Concernant les crédits du 6 novembre 2007 et du 18 juillet 2008, Madame C. invoque le dol ou une réticence dolosive.

A cet égard, la Cour rappelle que le dol est une cause de nullité de la convention lorsque les manœuvres pratiquées par l'une des parties sont telles qu'il est évident que, sans ces manœuvres, l'autre partie n'aurait pas contracté. Le silence peut être constitutif de dol lorsqu'il a pour but d'induire l'autre partie en erreur sur la convention. Il appartient à la partie qui s'en prévaut de démontrer qu'en l'absence de ce silence, la convention n'aurait pas été conclue.

En l’espèce,  aucune manœuvre ou réticence dolosive, au sens où il s'agit d'une rétention d'information volontaire et destinée à tromper l'autre partie, n'est démontrée par Madame C., sur base des pièces en possession de la Cour.

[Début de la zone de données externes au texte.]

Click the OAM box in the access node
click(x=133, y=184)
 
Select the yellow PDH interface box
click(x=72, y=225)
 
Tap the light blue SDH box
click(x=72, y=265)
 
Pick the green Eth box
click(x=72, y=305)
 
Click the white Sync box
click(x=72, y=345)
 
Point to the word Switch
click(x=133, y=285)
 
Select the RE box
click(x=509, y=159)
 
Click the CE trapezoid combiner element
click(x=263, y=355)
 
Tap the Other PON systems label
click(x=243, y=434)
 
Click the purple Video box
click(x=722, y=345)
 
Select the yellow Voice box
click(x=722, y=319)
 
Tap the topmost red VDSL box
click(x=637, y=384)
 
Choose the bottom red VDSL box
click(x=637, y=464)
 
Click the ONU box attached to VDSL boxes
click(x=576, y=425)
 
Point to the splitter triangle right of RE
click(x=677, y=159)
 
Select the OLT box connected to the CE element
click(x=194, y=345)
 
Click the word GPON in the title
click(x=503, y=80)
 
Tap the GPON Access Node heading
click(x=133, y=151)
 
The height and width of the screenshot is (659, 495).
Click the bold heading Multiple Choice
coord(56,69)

Enfin, Madame C. estime que la SCRL C a commis une faute, en sa qualité de dispensateur de crédit, en allouant un crédit d'une telle ampleur à une activité nouvelle, sans vérification des chiffres et en n'informant pas correctement la sûreté personnelle des risques qu'elle encourrait.

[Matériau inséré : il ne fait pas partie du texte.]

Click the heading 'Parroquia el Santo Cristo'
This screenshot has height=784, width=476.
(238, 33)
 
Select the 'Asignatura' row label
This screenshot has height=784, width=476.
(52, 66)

La Cour rappelle que dans le cadre de l'octroi du crédit, l'obligation du banquier comporte deux volets: il est tenu d'une obligation d'information, d'une part, d'une obligation d'investigation, d'autre part.

La Cour constate, en l’espèce que, sur base d'une analyse marginale, il faut bien admettre que l'analyse de la banque est sommaire et imprudente.

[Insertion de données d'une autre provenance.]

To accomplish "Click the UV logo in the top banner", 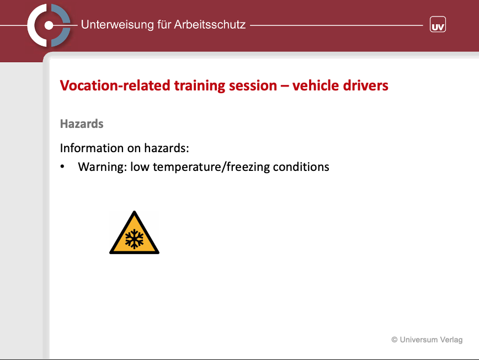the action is point(438,24).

Sur base de l’ensemble du dossier, il apparaît que la banque a dès lors consenti un crédit en 2007 à la SPRL de manière fautive à l'égard des sûretés car ce crédit est disproportionné et excède largement les capacités de remboursement de la société.

La Cour dit l'appel recevable et fondé, réforme le jugement entrepris et dit les demandes de Madame C. fondées.

La Cour libère Madame C. des engagements qu'elle a pris suite à la lettre accréditive du 6 novembre 2007 et de l'acte d'ouverture de crédit hypothécaire du 5 février 2008 avenu devant le notaire.

 

Bon à savoir

L'épouse du gérant d'une société, qui n'est pas elle‐même gérante ou actionnaire, doit être considérée comme un tiers à l'égard du banquier lorsqu'elle intervient en qualité de sûreté (codébiteur solidaire, apport en nantissement de son assurance‐groupe, octroi d'une hypothèque sur un bien immobilier). 2

La responsabilité du dispensateur de crédit à l'égard de ces tiers ne peut s'apprécier par référence à la notion d'emprunteur averti. Si le comportement du banquier doit s'apprécier au jour où il décide d'accorder le crédit, il est permis d'avoir égard aux suites de cette décision pour vérifier si elle était déraisonnable ou non. 3

Lorsqu’un nouveau crédit est octroyé avec imprudence et légèreté 4, car le crédit est disproportionné aux capacités financières de la société, le banquier réduit considérablement les chances des sûretés de ne pas être inquiétées. La libération de celles‐ci constitue la modalité la plus adéquate de la réparation en nature du dommage qui leur est causé par la faute commise à leur égard par la banque 5 .

Ndlr. : la présente analyse juridique vaut sous toute réserve généralement quelconque.

______________________

1. Cour d'appel, Mons (Mons) 2013/RG/723, 20/01/2015, RG : 2013/RG/723.

2. C. BIQUET-MATHIEU., « De quelques considérations en matière de sûretés », Rev. Dr. ULg. 2006, liv. 1-2, 27-41.

3. J.P. BUYLE ET M. DELIERNEUX, Information et conseil en matière de crédits,  RDC, 2010, p. 135‐138.

4. Voyez : A. ANDRE-DUMONT., « La responsabilité du banquier », in Responsabilités professionnelles. L'agent immobilier, l'expert judiciaire et le banquier, 89-120.

5. Voyez : Civ. Anvers (11e ch.), 18 février 2010. ‐ R.W., 2010‐2011/34, p. 1447‐1450.